Digital providers have a few problems compared with their lo-tech predecessors – they need battery, often data coverage too (leading to moments of cluelessness in the middle of nowhere or being held hostage by exorbitant data roaming fees) and the potential for immediate bonding as two travellers’ eyes meet across a strange bar and a well-thumbed book.

With much of the information on destinations the same (museums, attractions etc) irrespective of budget and travelling ethos, differentiation between travel guides is down to whether the reader can relate and the trust the advice given, and that is largely down to whether they have been able to effectively build a brand identity.

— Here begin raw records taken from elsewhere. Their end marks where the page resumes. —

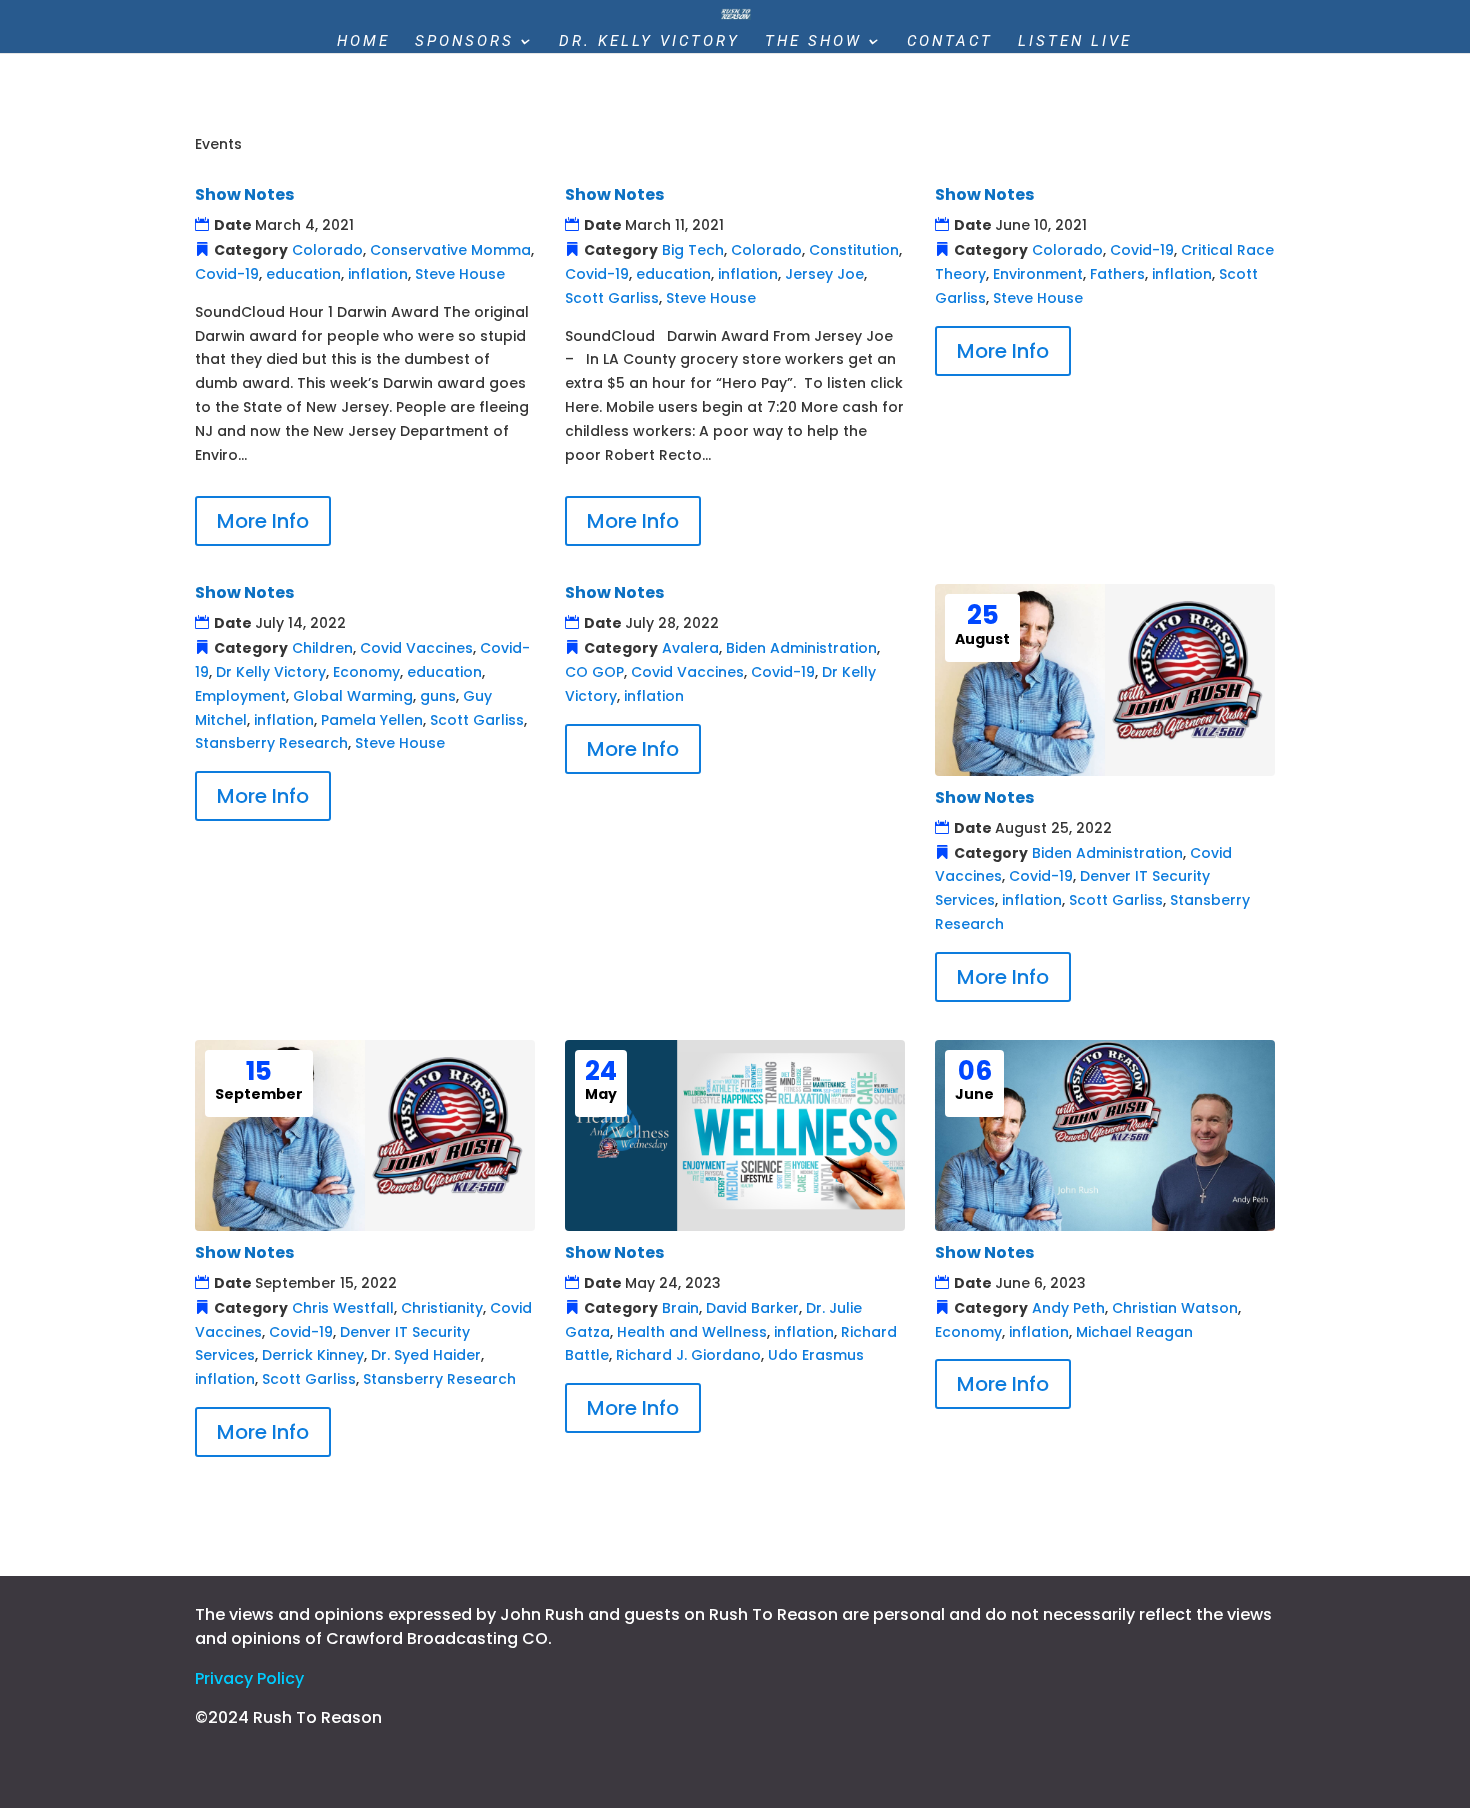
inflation (378, 274)
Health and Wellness (692, 1332)
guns (438, 696)
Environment (1038, 274)
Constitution (854, 250)
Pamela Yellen (372, 720)
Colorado (327, 250)
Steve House (460, 274)
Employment (240, 696)
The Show (813, 42)
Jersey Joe (824, 274)
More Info (263, 521)
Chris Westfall (343, 1308)
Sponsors (464, 42)
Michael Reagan (1134, 1332)
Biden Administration (801, 648)
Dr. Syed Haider (426, 1355)
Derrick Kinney (313, 1355)
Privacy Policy (249, 1678)
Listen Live (1075, 42)
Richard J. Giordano (688, 1355)
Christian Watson (1175, 1308)
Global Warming (353, 696)
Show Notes (244, 194)
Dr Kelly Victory (271, 672)
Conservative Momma (450, 250)
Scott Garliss (612, 298)
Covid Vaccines (416, 648)
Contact (950, 42)
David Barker (752, 1308)
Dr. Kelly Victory (649, 42)
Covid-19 (227, 274)
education (303, 274)
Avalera (690, 648)
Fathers (1117, 274)
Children (322, 648)
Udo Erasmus (816, 1355)
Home (363, 42)
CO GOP (594, 672)
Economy (366, 672)
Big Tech (693, 250)
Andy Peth (1068, 1308)
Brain (680, 1308)
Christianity (442, 1308)
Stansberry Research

Lonely Planet, for example, has a loyal backpacker following and has become the go-to publisher for travellers of that ilk.

This use of brand identity is clear within the luxury sphere from the Louis Vuitton city guides. Here we have one of the most recognisable brands in luxury travel – it’s logo-heavy luggage a mainstay of business class lounges worldwide – tapping into the affinity its customers have for the brand as an indicator of their tastes.

Examples – Time Out, Lonely Planet, Zagat, Conde Nast, Louis Vuitton, Triptease,

 3/ Community

Community travel apps themselves come in two forms, firstly the user-generated information site (see TripAdvisor) and secondly the travellers’ social network.

The first of these once again relies on users trusting the advice. With a wide-ranging service this is extremely difficult, how much do you have in common with commenters – possibly nothing, once more brand identity is essential. Amble with Louis Vuitton allows users to share trips and tips and, with a sense of who a Louis Vuitton shopper is, readers have more of a basis for comparison.

Social networks designed specifically for travellers have yet to see a break out product, Dopplr probably coming closest. We already have a dizzying number of social networks available to us and the need to remember to update another specifically when travelling is potentially one of the limiting factors.